Иными словами, художественный текст, возникающий поначалу как «зеркало творца», одновременно становится средоточием более обостренного переживания всей глубины наличного мира. Сквозь особую конфигурацию элементов языка, повторяющихся «эмблем» и лейтмотивов проглядывает всепорождающая стихия бытия. На это, по сути, претендует любой художник — быть нс только своим собственным глашатаем, но «глаголом универсума». Побудительным мотивом творчества может выступать интимная экзистенциальная тоска автора, однако именно обостренное субъективное переживание позволяет творцу осуществить прорыв сквозь устоявшиеся мифологемы и рутинный порядок в непредсказуемые глубины космоса, в новые резервы бытийного смысла. Любое заметное творение прошлого и настоящего отмечено печатью взаимопроникновения «Я» и «Не-Я». Такого рода жест, во многом шокирующий, представляет собой, к примеру, картина Ф. Бэкона «Портрет папы Иннокентия X» (1953 — набросок к портрету Веласкеса), написанная как парафраз известного портрета Веласкеса (1650). Резкая модуляция с изображения сосредоточенного, проницательного, искушенного и сохраняющего достоинство взгляда первосвященника на воплощение экстатического, искаженного, полуживотного состояния оракула, очевидно, для художника не случайна.
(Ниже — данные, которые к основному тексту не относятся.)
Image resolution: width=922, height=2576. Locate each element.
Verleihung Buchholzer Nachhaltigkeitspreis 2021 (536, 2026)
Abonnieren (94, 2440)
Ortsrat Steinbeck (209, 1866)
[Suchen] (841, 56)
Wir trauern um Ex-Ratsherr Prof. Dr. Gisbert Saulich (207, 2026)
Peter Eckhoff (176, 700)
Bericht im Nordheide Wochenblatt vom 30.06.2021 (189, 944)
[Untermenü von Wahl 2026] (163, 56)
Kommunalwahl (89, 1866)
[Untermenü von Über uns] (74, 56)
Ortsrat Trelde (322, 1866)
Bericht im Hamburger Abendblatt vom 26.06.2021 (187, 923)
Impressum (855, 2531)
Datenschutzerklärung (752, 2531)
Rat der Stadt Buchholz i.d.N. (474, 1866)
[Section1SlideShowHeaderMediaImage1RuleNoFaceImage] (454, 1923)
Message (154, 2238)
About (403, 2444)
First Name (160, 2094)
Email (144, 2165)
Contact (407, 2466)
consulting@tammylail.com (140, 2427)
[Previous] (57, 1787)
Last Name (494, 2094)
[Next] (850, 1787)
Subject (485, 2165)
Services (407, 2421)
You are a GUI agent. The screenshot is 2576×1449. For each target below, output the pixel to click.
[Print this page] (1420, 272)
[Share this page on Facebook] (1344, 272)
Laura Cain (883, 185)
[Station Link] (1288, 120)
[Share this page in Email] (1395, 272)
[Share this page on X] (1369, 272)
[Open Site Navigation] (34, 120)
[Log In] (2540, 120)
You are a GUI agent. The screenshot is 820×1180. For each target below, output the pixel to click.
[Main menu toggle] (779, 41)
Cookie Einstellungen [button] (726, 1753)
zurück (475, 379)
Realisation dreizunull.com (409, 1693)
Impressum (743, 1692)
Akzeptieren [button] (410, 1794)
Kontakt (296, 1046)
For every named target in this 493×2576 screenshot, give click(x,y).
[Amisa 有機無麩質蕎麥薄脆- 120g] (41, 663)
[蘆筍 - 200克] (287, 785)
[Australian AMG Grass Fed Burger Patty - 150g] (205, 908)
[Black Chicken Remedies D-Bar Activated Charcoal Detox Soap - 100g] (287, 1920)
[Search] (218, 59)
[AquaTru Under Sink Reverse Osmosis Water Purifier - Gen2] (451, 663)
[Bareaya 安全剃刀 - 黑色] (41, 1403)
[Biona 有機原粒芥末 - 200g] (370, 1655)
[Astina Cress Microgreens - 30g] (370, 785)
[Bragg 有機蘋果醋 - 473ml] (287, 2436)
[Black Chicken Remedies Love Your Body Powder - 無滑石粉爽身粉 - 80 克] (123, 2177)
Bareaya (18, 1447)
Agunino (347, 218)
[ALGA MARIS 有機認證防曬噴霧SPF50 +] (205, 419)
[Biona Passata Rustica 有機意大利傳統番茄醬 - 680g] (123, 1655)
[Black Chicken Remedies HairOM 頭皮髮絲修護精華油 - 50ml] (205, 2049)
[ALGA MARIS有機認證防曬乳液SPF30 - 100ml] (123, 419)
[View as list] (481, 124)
По всей видимости, здесь — попытка Бэкона выразить отношение загнанного человека, своего современника, оглохшего от агрессивности идеологий, потерявшего веру в любые социальные институты, привыкшего отовсюду в жизни ожидать подножку. Тонкие потоки краски, создающие грязную завесу перед изображением нагнетают ощущение лжи, безысходности, представляемых художником как «последняя сущность».

  • [1] Evans R. I. Psychology and Artur Miller. N.Y., 1981. P. 18.
  • [2] Маритен Ж. Ответственность художника. С. 191.
  • [3] Раппапорт Л. Г. Пространство театра и пространство города в Европе XVI—XVII вв. //Театральное пространство: мат-лы науч. конф. (1978) / иод общ. рсд. И. Е. Даниловой. М. :Сов. художник, 1979. С. 204. Понятиями «живопись — созерцание» и «живопись — зрелище"оперирует также М. И. Свидерская // Свидерская М. И. Караваджо: первый современныйхудожник: проблем, очерк. СПб.: Дмитрий Буланин, 2001. С. 24 и далее.